I dunno– web design really isn’t my thing. If you’d like this built into Scorecard instead of having to calculate it with the formula I gave above, heckle Sean about it.
Alternately, if you’re a Python nerd, use this code and enter your mixed tournament size for “x”:
x = 100
y1 = (2.13 + .15*x) - (0.943 * (3.037 * (1+1/55+(x-43.054)**2/21638.836)**.5))
y2 = (2.13 + .15*x) + (0.943 * (3.037 * (1+1/55+(x-43.054)**2/21638.836)**.5))
print(y1)
print(y2)
And Now A Word From Sean:
First of all: Woo, my guess of 40 mixed -> 6-12 women’s was pretty close. The actual numbers based on Kari’s model are 5.6-10.7.

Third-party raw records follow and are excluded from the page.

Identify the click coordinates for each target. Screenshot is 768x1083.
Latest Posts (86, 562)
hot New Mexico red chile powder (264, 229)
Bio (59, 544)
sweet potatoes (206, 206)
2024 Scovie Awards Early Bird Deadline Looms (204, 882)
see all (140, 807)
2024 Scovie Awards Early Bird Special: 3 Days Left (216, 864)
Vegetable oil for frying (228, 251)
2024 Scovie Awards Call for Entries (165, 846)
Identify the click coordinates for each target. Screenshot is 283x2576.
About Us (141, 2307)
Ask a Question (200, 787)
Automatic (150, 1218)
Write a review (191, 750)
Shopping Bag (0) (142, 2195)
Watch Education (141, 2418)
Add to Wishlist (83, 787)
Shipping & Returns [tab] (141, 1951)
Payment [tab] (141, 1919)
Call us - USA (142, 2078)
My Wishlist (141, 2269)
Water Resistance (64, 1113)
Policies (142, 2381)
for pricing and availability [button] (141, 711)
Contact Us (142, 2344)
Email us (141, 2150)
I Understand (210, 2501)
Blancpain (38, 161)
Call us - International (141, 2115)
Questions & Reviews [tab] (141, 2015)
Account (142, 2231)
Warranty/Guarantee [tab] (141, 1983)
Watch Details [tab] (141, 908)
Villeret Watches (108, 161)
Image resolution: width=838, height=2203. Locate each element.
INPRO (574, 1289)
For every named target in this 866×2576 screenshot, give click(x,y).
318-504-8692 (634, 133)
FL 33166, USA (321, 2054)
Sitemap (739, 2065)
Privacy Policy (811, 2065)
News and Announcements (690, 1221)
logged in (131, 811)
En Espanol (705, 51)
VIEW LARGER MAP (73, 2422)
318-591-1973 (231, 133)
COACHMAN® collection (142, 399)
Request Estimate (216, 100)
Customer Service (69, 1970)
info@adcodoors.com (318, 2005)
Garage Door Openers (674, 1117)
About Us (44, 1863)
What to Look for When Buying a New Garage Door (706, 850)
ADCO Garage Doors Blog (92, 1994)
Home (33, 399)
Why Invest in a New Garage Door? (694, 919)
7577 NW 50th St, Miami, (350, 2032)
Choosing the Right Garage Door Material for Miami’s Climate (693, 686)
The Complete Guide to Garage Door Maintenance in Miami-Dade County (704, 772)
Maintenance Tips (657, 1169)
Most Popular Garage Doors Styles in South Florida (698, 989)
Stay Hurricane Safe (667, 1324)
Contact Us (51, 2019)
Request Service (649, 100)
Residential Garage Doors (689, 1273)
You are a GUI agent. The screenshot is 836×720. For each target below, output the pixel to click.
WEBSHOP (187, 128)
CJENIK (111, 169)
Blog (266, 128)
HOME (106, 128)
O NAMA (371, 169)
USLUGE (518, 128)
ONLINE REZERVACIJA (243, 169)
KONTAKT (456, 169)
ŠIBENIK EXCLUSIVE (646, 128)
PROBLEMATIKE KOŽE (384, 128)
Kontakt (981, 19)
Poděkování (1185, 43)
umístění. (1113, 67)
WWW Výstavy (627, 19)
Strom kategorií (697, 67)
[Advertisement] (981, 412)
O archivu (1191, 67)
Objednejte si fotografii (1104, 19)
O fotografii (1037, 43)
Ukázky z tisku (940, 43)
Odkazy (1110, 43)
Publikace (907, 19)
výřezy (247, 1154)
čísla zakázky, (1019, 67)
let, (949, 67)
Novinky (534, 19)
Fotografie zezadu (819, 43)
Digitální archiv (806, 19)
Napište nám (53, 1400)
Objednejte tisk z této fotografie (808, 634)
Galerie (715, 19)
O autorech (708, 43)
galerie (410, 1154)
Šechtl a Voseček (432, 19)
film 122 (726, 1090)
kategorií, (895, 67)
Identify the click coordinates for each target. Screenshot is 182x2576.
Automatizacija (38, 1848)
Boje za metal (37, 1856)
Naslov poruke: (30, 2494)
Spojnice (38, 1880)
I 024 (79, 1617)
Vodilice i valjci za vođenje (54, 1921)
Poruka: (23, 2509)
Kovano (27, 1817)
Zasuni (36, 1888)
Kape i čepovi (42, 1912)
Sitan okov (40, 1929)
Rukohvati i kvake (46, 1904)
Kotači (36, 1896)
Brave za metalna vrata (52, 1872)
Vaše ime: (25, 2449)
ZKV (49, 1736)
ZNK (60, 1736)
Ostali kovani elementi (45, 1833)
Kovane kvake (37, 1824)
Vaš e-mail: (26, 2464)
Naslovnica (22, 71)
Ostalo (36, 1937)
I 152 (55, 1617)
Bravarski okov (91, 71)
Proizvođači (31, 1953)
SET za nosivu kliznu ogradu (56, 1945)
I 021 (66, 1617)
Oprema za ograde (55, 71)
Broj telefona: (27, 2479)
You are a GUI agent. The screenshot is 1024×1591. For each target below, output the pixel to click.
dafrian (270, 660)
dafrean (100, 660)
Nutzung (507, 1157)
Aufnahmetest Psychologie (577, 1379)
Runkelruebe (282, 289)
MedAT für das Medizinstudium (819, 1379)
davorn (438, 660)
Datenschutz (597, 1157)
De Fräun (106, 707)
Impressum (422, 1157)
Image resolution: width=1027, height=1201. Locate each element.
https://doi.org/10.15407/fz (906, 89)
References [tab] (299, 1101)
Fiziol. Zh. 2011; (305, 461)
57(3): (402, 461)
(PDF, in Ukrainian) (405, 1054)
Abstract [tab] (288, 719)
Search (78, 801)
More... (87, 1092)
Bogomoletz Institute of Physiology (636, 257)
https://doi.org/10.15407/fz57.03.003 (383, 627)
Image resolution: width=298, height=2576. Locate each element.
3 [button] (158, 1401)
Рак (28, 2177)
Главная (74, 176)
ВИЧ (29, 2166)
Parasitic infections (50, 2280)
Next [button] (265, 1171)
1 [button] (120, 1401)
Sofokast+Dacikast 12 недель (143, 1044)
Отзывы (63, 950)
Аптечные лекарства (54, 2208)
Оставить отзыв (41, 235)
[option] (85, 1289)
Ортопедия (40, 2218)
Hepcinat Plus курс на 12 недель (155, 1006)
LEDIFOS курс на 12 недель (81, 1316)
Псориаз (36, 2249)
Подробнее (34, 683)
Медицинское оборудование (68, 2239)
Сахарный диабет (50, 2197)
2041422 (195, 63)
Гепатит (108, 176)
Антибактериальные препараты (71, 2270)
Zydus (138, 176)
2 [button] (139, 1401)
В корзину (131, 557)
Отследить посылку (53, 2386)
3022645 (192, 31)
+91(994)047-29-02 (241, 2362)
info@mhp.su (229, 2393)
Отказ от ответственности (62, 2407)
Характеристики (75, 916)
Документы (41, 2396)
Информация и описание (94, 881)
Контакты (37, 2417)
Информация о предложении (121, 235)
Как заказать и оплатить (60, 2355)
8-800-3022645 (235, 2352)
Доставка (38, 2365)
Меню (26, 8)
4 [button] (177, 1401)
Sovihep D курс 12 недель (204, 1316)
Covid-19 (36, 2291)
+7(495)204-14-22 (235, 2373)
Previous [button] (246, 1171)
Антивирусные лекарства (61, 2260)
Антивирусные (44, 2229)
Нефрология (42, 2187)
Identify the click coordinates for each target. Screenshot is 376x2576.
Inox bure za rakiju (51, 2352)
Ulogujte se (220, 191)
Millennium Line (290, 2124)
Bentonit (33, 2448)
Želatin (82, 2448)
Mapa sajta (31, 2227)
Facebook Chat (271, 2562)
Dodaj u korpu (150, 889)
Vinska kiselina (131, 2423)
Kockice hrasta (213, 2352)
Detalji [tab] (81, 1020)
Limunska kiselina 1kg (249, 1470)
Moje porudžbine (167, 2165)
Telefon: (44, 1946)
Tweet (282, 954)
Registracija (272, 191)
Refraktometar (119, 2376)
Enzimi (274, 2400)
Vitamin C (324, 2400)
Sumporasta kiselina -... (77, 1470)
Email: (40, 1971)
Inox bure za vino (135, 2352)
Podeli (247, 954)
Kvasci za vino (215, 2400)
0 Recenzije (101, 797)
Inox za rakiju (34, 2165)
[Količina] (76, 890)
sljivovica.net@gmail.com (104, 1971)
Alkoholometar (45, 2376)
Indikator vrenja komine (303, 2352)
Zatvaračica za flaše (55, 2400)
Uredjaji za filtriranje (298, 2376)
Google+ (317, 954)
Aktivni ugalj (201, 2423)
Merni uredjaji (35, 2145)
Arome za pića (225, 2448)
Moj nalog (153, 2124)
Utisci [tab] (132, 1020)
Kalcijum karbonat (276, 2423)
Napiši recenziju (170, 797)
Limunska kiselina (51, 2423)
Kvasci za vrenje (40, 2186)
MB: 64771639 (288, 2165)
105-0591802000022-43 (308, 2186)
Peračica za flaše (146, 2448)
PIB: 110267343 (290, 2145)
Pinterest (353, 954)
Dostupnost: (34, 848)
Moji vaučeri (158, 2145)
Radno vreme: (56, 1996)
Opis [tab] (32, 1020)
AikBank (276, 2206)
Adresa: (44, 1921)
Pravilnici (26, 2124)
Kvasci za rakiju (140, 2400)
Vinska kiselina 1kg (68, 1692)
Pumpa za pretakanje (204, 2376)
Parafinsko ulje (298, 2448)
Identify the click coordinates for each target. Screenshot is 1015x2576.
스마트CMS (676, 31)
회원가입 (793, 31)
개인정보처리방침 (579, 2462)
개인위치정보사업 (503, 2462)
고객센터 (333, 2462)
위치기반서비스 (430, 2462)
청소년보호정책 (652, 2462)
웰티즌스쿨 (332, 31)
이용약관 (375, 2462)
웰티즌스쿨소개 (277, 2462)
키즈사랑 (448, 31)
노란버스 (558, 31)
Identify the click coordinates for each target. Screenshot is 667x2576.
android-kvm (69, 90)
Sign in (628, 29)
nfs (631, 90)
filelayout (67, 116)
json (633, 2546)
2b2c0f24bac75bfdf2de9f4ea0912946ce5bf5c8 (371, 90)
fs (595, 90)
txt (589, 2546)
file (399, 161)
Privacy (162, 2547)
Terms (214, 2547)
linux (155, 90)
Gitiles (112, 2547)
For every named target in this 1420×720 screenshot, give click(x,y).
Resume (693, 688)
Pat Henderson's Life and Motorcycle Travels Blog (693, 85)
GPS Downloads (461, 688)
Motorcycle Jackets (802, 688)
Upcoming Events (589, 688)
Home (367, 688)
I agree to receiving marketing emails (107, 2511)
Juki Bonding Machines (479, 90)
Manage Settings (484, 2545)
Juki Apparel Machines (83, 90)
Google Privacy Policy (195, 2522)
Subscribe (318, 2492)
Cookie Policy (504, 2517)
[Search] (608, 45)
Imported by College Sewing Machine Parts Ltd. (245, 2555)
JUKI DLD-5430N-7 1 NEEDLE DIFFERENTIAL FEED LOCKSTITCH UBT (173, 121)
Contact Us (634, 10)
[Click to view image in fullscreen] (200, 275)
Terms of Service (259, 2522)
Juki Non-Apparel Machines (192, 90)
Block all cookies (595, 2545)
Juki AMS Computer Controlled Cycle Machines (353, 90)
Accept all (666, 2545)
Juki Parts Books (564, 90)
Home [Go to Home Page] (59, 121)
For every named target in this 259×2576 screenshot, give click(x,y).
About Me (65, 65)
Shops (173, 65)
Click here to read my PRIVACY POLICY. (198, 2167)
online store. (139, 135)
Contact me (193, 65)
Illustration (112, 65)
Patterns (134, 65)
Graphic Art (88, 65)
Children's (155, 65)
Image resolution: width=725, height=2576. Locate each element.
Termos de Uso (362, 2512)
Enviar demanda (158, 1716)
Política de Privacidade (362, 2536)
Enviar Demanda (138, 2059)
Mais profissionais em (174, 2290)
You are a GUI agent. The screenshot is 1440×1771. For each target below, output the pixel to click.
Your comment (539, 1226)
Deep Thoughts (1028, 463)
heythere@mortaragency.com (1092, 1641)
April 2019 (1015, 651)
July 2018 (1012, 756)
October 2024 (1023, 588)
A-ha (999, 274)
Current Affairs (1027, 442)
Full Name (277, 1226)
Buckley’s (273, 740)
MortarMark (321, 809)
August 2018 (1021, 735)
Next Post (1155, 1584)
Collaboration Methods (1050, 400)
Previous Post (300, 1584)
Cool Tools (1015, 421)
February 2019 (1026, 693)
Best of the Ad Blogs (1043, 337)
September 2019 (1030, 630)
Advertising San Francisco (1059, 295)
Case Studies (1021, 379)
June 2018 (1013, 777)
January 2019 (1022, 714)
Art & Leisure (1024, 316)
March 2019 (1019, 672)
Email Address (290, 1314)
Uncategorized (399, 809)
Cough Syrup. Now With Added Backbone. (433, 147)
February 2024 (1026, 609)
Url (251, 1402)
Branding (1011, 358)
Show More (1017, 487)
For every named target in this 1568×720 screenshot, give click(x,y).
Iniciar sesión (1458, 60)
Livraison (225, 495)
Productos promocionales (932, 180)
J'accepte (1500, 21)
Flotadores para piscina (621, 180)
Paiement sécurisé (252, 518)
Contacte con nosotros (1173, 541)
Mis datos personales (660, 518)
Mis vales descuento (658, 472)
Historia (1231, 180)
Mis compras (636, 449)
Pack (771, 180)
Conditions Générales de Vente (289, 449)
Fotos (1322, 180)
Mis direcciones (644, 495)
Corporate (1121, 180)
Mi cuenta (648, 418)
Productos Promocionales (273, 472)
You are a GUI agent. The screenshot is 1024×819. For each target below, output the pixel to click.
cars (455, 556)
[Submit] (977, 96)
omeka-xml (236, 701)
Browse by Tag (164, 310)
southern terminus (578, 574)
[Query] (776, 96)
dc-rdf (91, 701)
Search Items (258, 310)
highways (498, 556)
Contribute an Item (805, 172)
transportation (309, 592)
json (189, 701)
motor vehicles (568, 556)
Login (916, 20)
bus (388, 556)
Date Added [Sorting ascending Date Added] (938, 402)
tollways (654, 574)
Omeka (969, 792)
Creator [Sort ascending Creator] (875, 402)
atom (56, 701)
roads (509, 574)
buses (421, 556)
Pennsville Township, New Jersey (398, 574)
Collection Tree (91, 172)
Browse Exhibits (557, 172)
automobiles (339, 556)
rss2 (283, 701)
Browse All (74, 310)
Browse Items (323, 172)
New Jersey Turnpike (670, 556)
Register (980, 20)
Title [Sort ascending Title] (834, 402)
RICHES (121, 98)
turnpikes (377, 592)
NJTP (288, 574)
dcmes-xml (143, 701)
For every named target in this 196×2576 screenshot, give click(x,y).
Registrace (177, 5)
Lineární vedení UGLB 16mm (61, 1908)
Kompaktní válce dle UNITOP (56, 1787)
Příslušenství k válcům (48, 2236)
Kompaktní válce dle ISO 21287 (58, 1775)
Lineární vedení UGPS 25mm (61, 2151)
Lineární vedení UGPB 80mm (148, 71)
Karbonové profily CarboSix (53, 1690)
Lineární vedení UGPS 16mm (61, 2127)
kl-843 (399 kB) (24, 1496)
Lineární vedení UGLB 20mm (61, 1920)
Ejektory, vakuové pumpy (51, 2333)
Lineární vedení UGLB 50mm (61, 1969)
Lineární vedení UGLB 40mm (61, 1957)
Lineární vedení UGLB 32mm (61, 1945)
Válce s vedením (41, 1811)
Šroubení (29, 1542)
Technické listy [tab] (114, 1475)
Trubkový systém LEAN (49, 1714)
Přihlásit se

Secondly: If you’re willing to sacrifice some precision and not care about how many fractional participants your tournament will have, we can make an approximation based on Kari’s findings. The linear regression of the min prediction interval is 0.1492 * x – 0.4628, and the max is 0.1508 * x + 4.7228. (Both with R2 values of 0.9999.) Alternatively we can go even simpler and say,
“somewhere between 15% of the mixed tournament, and 15% + 5.”
Which gets us pretty close:
Or, if you want to work backwards, you can decide what the minimum size of a tournament you would consider hosting, and then lookup the number of registrations in mixed you need to be reasonably confident you hit it.